→ What to produce: The entries are to be output in full, word for word.

→ Information:
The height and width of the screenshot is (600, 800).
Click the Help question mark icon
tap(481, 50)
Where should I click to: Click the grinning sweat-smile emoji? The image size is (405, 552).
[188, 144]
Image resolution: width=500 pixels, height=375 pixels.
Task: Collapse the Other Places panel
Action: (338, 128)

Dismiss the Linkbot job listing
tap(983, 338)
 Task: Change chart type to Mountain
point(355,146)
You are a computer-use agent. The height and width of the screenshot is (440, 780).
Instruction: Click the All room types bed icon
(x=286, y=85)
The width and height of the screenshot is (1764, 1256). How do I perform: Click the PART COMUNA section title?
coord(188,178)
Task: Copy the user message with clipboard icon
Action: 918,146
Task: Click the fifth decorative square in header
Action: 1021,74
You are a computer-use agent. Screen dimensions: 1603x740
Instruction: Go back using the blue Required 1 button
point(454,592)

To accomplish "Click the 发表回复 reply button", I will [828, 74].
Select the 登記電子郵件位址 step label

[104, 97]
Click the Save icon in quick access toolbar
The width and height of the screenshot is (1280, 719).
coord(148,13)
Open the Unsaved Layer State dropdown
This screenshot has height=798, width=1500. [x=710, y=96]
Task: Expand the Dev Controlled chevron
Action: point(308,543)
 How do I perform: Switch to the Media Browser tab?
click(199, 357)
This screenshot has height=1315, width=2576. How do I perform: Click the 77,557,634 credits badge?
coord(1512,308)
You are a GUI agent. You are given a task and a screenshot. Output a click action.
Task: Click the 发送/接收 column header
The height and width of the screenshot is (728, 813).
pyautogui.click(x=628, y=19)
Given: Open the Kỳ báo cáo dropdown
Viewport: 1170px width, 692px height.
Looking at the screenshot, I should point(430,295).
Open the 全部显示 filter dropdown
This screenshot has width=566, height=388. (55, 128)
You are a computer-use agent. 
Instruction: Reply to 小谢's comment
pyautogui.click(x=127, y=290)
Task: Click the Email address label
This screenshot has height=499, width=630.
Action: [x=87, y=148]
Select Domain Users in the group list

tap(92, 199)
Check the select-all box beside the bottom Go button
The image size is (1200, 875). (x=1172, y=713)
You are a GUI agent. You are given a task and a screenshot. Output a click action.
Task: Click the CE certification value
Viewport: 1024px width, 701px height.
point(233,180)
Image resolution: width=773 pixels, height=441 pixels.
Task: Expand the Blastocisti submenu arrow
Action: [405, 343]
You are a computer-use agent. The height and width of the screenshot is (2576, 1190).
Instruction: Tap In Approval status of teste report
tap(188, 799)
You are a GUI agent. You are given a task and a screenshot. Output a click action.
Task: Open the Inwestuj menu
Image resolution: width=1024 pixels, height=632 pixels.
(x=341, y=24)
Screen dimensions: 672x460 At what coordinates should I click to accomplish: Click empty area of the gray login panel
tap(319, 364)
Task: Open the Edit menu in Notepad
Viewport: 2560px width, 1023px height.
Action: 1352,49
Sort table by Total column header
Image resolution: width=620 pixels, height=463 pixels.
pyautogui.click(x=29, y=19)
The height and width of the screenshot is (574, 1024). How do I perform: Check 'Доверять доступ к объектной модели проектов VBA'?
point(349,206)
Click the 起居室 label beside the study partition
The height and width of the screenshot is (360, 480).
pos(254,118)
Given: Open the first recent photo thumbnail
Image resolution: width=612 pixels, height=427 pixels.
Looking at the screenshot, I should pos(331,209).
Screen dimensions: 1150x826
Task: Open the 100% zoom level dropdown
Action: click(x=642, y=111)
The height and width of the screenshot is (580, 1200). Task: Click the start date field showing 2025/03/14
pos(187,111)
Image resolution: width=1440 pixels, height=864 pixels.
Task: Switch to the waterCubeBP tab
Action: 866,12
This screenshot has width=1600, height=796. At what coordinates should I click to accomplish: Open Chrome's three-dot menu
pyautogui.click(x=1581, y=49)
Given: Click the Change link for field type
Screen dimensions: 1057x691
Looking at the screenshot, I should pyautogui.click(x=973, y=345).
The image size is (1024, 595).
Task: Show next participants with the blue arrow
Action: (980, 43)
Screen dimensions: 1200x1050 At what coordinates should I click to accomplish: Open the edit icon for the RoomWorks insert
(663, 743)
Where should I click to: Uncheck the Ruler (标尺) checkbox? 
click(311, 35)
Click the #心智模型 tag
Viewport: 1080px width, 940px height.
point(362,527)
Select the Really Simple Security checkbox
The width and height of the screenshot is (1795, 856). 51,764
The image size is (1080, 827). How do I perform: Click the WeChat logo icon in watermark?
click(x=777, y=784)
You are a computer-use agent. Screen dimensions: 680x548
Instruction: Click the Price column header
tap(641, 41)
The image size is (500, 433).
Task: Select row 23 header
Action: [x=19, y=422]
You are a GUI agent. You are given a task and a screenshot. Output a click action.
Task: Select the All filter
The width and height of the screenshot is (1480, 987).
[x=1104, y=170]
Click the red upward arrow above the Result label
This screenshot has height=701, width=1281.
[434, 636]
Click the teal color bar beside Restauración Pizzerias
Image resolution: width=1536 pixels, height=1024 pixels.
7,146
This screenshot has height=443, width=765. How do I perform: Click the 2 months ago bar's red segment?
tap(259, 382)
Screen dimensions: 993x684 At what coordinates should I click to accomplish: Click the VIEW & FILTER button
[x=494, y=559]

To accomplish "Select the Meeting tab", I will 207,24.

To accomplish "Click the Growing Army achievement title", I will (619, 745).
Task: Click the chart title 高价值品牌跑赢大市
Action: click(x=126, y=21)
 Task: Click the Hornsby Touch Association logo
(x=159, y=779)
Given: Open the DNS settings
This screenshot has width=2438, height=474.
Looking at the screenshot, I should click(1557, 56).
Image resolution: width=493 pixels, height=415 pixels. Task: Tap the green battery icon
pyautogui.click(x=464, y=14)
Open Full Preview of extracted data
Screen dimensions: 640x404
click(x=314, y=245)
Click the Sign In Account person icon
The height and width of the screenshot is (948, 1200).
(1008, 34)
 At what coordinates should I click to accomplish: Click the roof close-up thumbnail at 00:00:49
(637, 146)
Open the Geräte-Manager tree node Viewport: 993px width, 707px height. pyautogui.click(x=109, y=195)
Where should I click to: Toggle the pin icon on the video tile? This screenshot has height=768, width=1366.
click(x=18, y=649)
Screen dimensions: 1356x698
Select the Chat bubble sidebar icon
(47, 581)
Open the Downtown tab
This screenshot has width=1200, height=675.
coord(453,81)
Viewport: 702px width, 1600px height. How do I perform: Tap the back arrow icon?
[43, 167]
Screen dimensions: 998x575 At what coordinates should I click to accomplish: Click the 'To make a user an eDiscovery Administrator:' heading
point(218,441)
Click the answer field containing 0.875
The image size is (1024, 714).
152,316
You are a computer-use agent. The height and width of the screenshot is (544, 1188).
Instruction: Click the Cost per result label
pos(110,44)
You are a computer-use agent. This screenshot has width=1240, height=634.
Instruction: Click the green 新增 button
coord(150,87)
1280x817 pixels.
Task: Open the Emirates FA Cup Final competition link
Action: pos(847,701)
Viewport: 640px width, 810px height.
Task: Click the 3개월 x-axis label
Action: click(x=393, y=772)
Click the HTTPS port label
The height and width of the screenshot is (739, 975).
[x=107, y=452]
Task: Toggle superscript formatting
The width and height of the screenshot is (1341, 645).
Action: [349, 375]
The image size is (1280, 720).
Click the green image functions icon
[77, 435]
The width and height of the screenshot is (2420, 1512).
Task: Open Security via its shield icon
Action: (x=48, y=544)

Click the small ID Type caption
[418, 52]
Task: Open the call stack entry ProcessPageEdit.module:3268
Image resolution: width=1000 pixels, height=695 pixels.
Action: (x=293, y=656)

→ Answer to the exercise:
The height and width of the screenshot is (600, 800).
Click the Help question mark icon
tap(481, 50)
Where should I click to: Click the grinning sweat-smile emoji? The image size is (405, 552).
[188, 144]
Image resolution: width=500 pixels, height=375 pixels.
Task: Collapse the Other Places panel
Action: (338, 128)

Dismiss the Linkbot job listing
tap(983, 338)
 Task: Change chart type to Mountain
point(355,146)
You are a computer-use agent. The height and width of the screenshot is (440, 780).
Instruction: Click the All room types bed icon
(x=286, y=85)
The width and height of the screenshot is (1764, 1256). How do I perform: Click the PART COMUNA section title?
coord(188,178)
Task: Copy the user message with clipboard icon
Action: 918,146
Task: Click the fifth decorative square in header
Action: 1021,74
You are a computer-use agent. Screen dimensions: 1603x740
Instruction: Go back using the blue Required 1 button
point(454,592)

To accomplish "Click the 发表回复 reply button", I will [828, 74].
Select the 登記電子郵件位址 step label

[104, 97]
Click the Save icon in quick access toolbar
The width and height of the screenshot is (1280, 719).
coord(148,13)
Open the Unsaved Layer State dropdown
This screenshot has height=798, width=1500. [x=710, y=96]
Task: Expand the Dev Controlled chevron
Action: point(308,543)
 How do I perform: Switch to the Media Browser tab?
click(199, 357)
This screenshot has height=1315, width=2576. How do I perform: Click the 77,557,634 credits badge?
coord(1512,308)
You are a GUI agent. You are given a task and a screenshot. Output a click action.
Task: Click the 发送/接收 column header
The height and width of the screenshot is (728, 813).
pyautogui.click(x=628, y=19)
Given: Open the Kỳ báo cáo dropdown
Viewport: 1170px width, 692px height.
Looking at the screenshot, I should point(430,295).
Open the 全部显示 filter dropdown
This screenshot has width=566, height=388. (55, 128)
You are a computer-use agent. 
Instruction: Reply to 小谢's comment
pyautogui.click(x=127, y=290)
Task: Click the Email address label
This screenshot has height=499, width=630.
Action: [x=87, y=148]
Select Domain Users in the group list

tap(92, 199)
Check the select-all box beside the bottom Go button
The image size is (1200, 875). (x=1172, y=713)
You are a GUI agent. You are given a task and a screenshot. Output a click action.
Task: Click the CE certification value
Viewport: 1024px width, 701px height.
point(233,180)
Image resolution: width=773 pixels, height=441 pixels.
Task: Expand the Blastocisti submenu arrow
Action: [405, 343]
You are a computer-use agent. The height and width of the screenshot is (2576, 1190).
Instruction: Tap In Approval status of teste report
tap(188, 799)
You are a GUI agent. You are given a task and a screenshot. Output a click action.
Task: Open the Inwestuj menu
Image resolution: width=1024 pixels, height=632 pixels.
(x=341, y=24)
Screen dimensions: 672x460 At what coordinates should I click to accomplish: Click empty area of the gray login panel
tap(319, 364)
Task: Open the Edit menu in Notepad
Viewport: 2560px width, 1023px height.
Action: 1352,49
Sort table by Total column header
Image resolution: width=620 pixels, height=463 pixels.
pyautogui.click(x=29, y=19)
The height and width of the screenshot is (574, 1024). How do I perform: Check 'Доверять доступ к объектной модели проектов VBA'?
point(349,206)
Click the 起居室 label beside the study partition
The height and width of the screenshot is (360, 480).
pos(254,118)
Given: Open the first recent photo thumbnail
Image resolution: width=612 pixels, height=427 pixels.
Looking at the screenshot, I should pos(331,209).
Screen dimensions: 1150x826
Task: Open the 100% zoom level dropdown
Action: click(x=642, y=111)
The height and width of the screenshot is (580, 1200). Task: Click the start date field showing 2025/03/14
pos(187,111)
Image resolution: width=1440 pixels, height=864 pixels.
Task: Switch to the waterCubeBP tab
Action: 866,12
This screenshot has width=1600, height=796. At what coordinates should I click to accomplish: Open Chrome's three-dot menu
pyautogui.click(x=1581, y=49)
Given: Click the Change link for field type
Screen dimensions: 1057x691
Looking at the screenshot, I should pyautogui.click(x=973, y=345).
The image size is (1024, 595).
Task: Show next participants with the blue arrow
Action: (980, 43)
Screen dimensions: 1200x1050 At what coordinates should I click to accomplish: Open the edit icon for the RoomWorks insert
(663, 743)
Where should I click to: Uncheck the Ruler (标尺) checkbox? 
click(311, 35)
Click the #心智模型 tag
Viewport: 1080px width, 940px height.
point(362,527)
Select the Really Simple Security checkbox
The width and height of the screenshot is (1795, 856). 51,764
The image size is (1080, 827). How do I perform: Click the WeChat logo icon in watermark?
click(x=777, y=784)
You are a computer-use agent. Screen dimensions: 680x548
Instruction: Click the Price column header
tap(641, 41)
The image size is (500, 433).
Task: Select row 23 header
Action: [x=19, y=422]
You are a GUI agent. You are given a task and a screenshot. Output a click action.
Task: Select the All filter
The width and height of the screenshot is (1480, 987).
[x=1104, y=170]
Click the red upward arrow above the Result label
This screenshot has height=701, width=1281.
[434, 636]
Click the teal color bar beside Restauración Pizzerias
Image resolution: width=1536 pixels, height=1024 pixels.
7,146
This screenshot has height=443, width=765. How do I perform: Click the 2 months ago bar's red segment?
tap(259, 382)
Screen dimensions: 993x684 At what coordinates should I click to accomplish: Click the VIEW & FILTER button
[x=494, y=559]

To accomplish "Select the Meeting tab", I will 207,24.

To accomplish "Click the Growing Army achievement title", I will (619, 745).
Task: Click the chart title 高价值品牌跑赢大市
Action: click(x=126, y=21)
 Task: Click the Hornsby Touch Association logo
(x=159, y=779)
Given: Open the DNS settings
This screenshot has width=2438, height=474.
Looking at the screenshot, I should click(1557, 56).
Image resolution: width=493 pixels, height=415 pixels. Task: Tap the green battery icon
pyautogui.click(x=464, y=14)
Open Full Preview of extracted data
Screen dimensions: 640x404
click(x=314, y=245)
Click the Sign In Account person icon
The height and width of the screenshot is (948, 1200).
(1008, 34)
 At what coordinates should I click to accomplish: Click the roof close-up thumbnail at 00:00:49
(637, 146)
Open the Geräte-Manager tree node Viewport: 993px width, 707px height. pyautogui.click(x=109, y=195)
Where should I click to: Toggle the pin icon on the video tile? This screenshot has height=768, width=1366.
click(x=18, y=649)
Screen dimensions: 1356x698
Select the Chat bubble sidebar icon
(47, 581)
Open the Downtown tab
This screenshot has width=1200, height=675.
coord(453,81)
Viewport: 702px width, 1600px height. How do I perform: Tap the back arrow icon?
[43, 167]
Screen dimensions: 998x575 At what coordinates should I click to accomplish: Click the 'To make a user an eDiscovery Administrator:' heading
point(218,441)
Click the answer field containing 0.875
The image size is (1024, 714).
152,316
You are a computer-use agent. The height and width of the screenshot is (544, 1188).
Instruction: Click the Cost per result label
pos(110,44)
You are a computer-use agent. This screenshot has width=1240, height=634.
Instruction: Click the green 新增 button
coord(150,87)
1280x817 pixels.
Task: Open the Emirates FA Cup Final competition link
Action: pos(847,701)
Viewport: 640px width, 810px height.
Task: Click the 3개월 x-axis label
Action: click(x=393, y=772)
Click the HTTPS port label
The height and width of the screenshot is (739, 975).
[x=107, y=452]
Task: Toggle superscript formatting
The width and height of the screenshot is (1341, 645).
Action: [349, 375]
The image size is (1280, 720).
Click the green image functions icon
[77, 435]
The width and height of the screenshot is (2420, 1512).
Task: Open Security via its shield icon
Action: (x=48, y=544)

Click the small ID Type caption
[418, 52]
Task: Open the call stack entry ProcessPageEdit.module:3268
Image resolution: width=1000 pixels, height=695 pixels.
Action: (x=293, y=656)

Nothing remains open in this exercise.